*Screenshot and document pointing data*.
===
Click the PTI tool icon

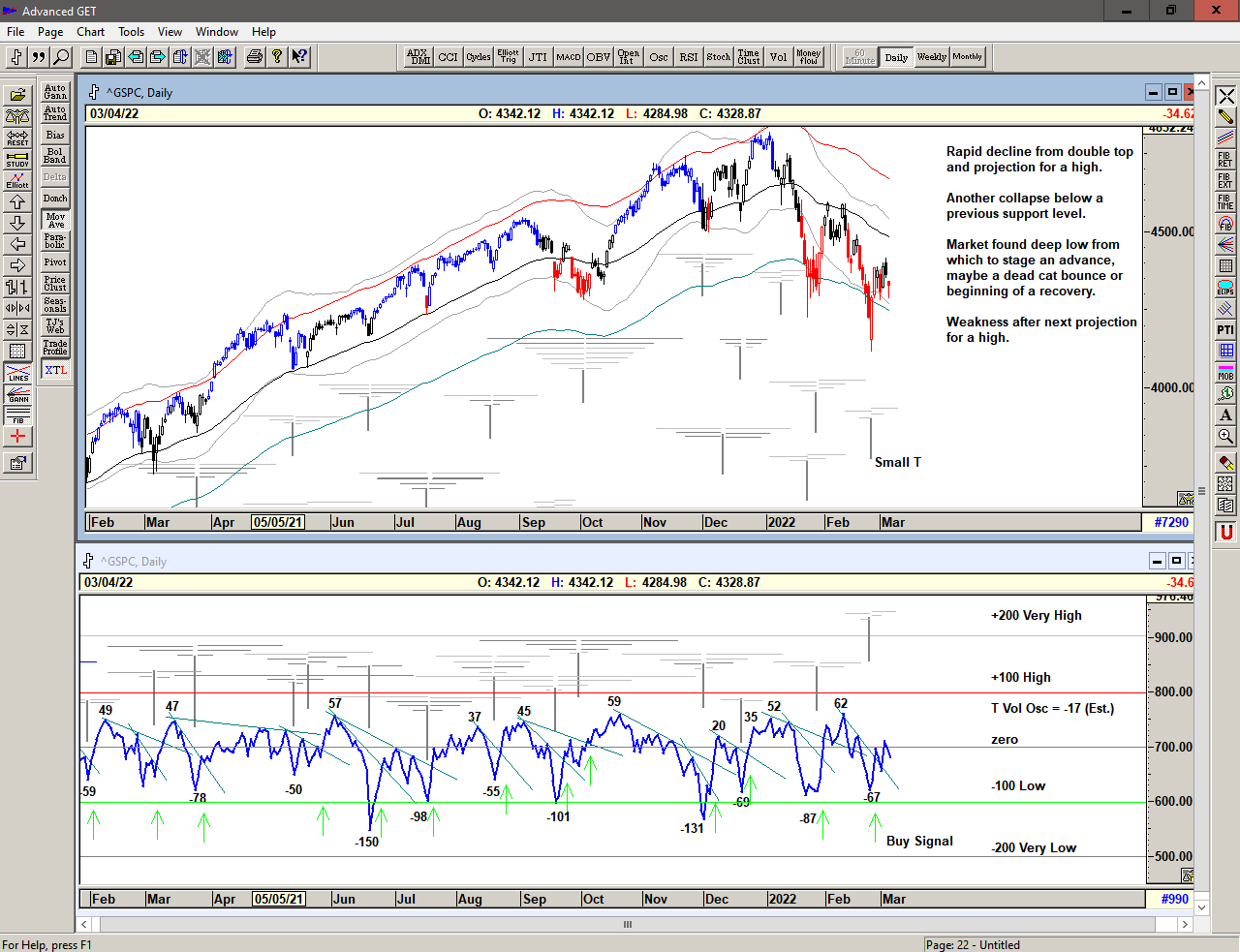pos(1225,330)
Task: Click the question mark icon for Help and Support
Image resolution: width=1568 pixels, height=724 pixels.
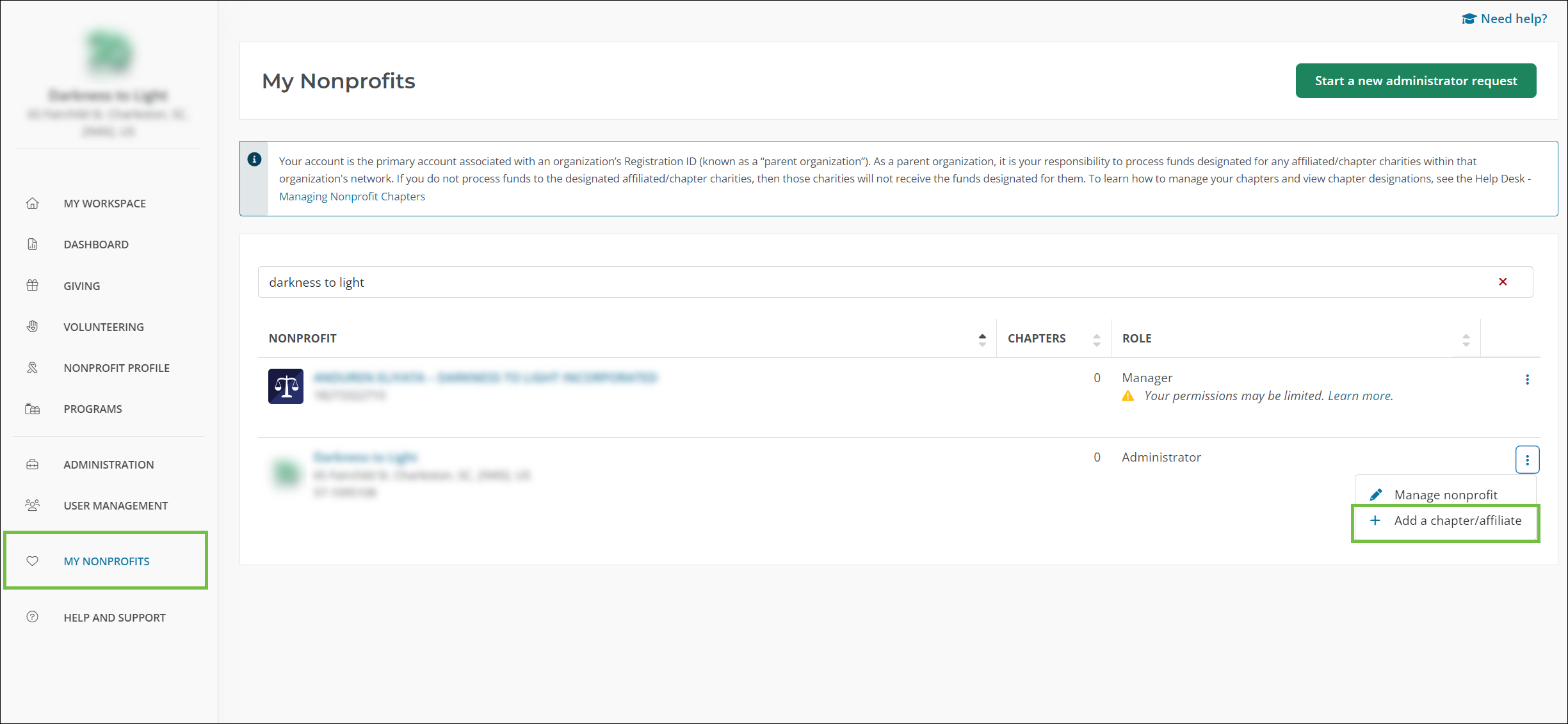Action: click(32, 616)
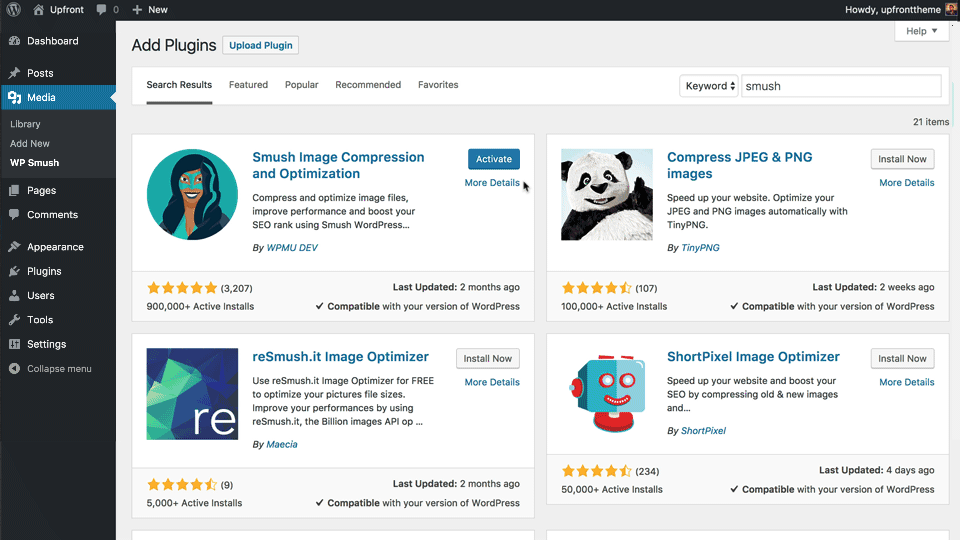960x540 pixels.
Task: Open the comments bubble icon in admin bar
Action: click(x=103, y=9)
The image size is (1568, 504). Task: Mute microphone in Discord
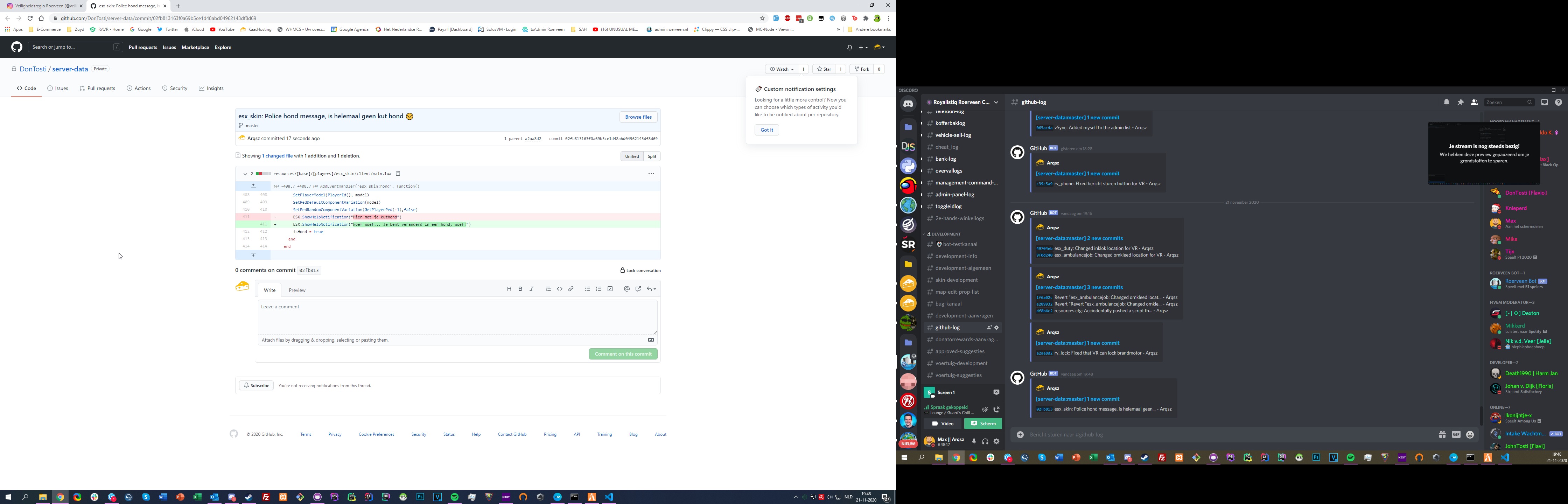pos(974,441)
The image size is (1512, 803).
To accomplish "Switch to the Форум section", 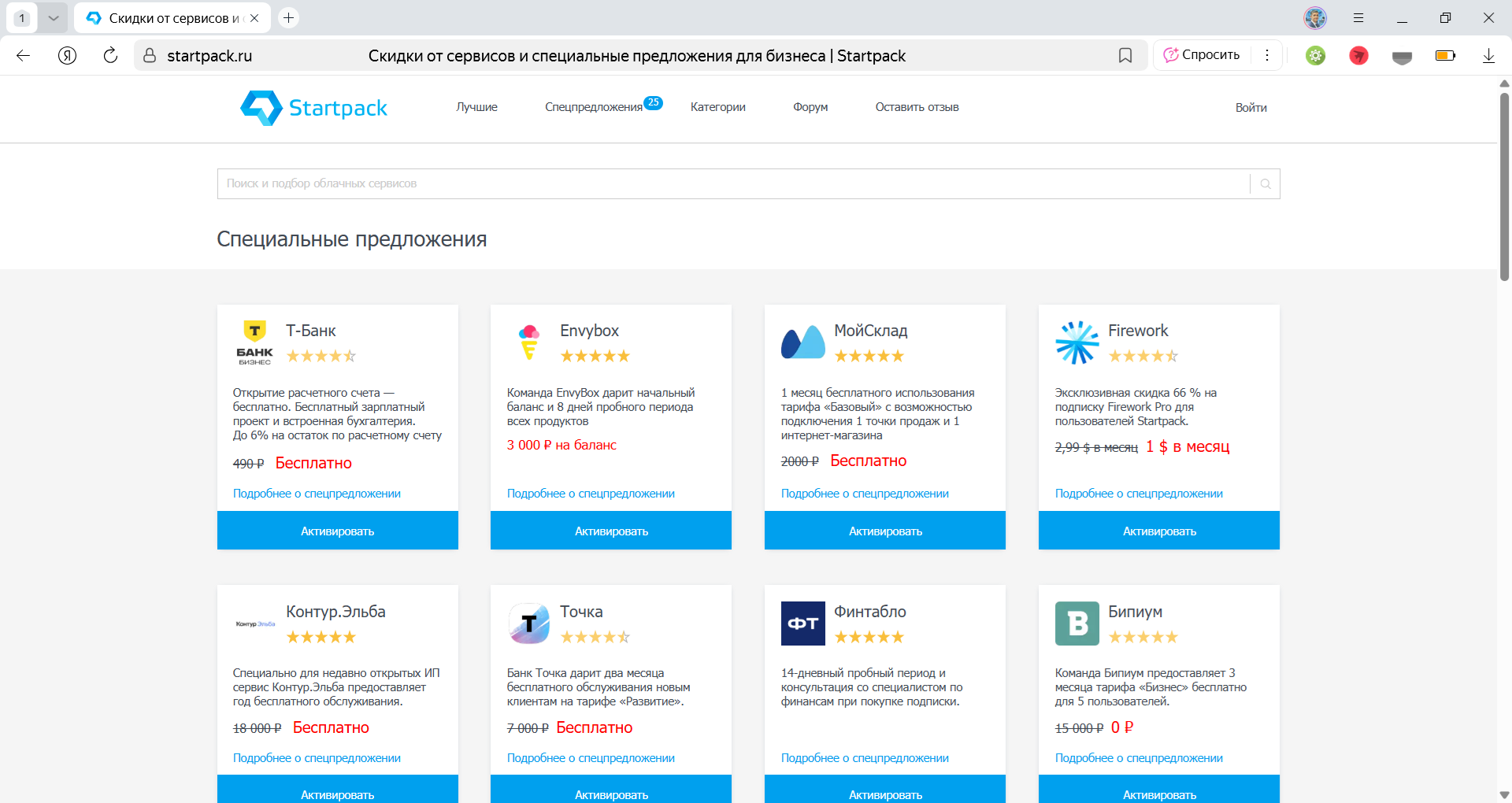I will coord(810,107).
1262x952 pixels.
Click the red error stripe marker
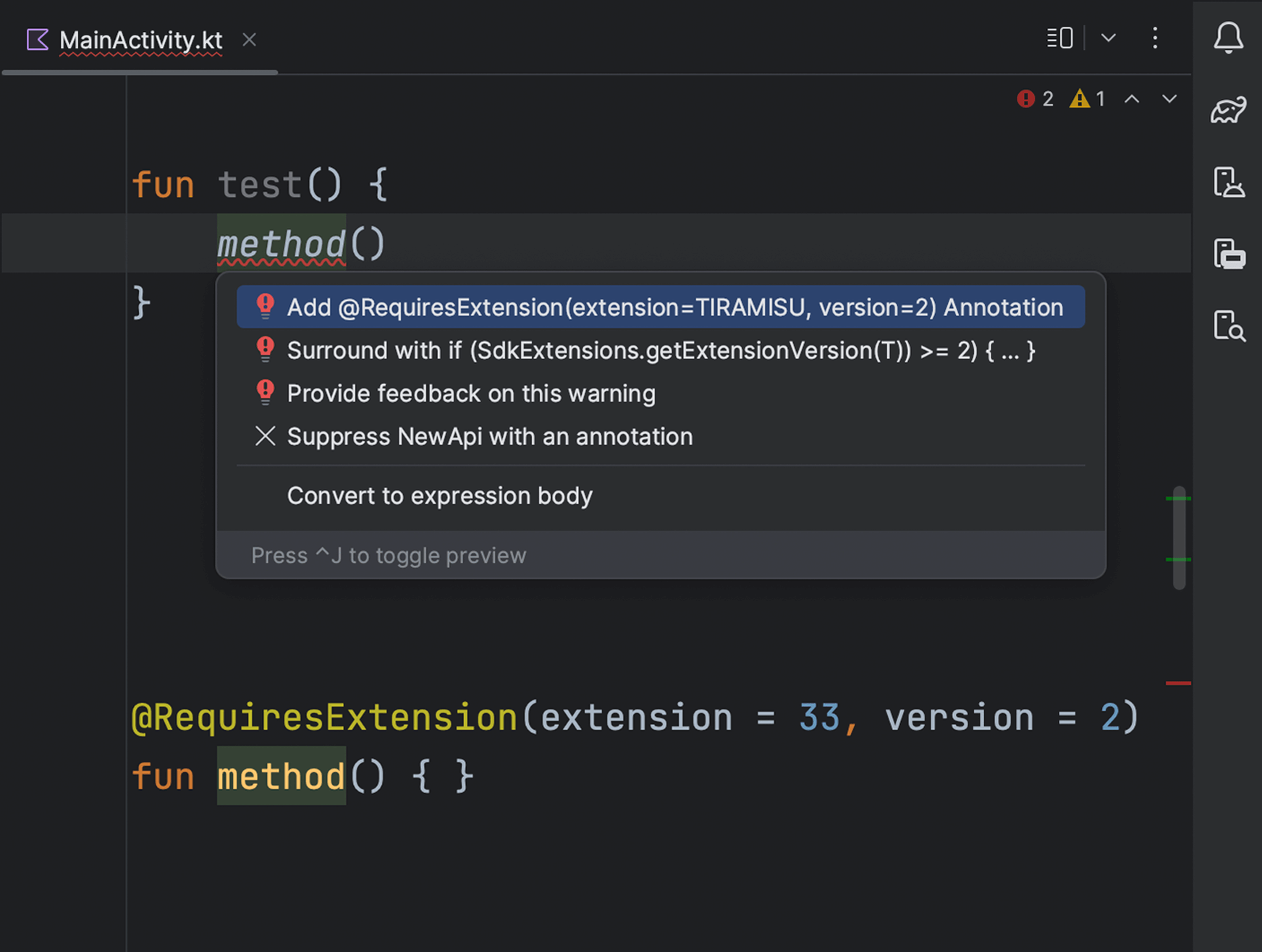tap(1178, 683)
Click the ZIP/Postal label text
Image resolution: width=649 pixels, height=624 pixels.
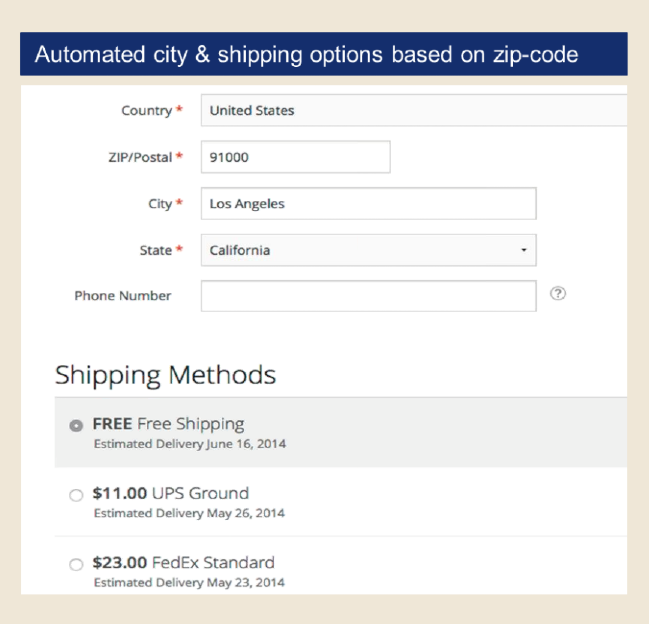pos(140,157)
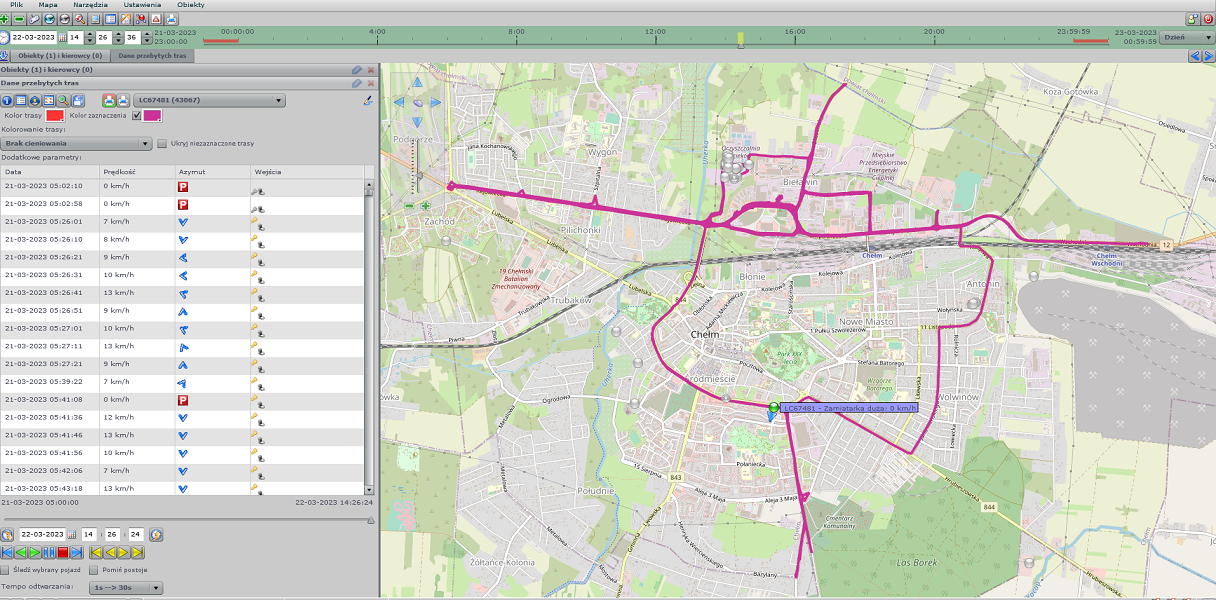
===
Rewrite everything from the line containing "Click the ZIP/Postal label text" down to the end of the data, replacing "label text" with "field caption" and leaving all else unchanged. Leave the pictures out of your answer.

Click the ZIP/Postal field caption
Image resolution: width=649 pixels, height=624 pixels.
pos(140,157)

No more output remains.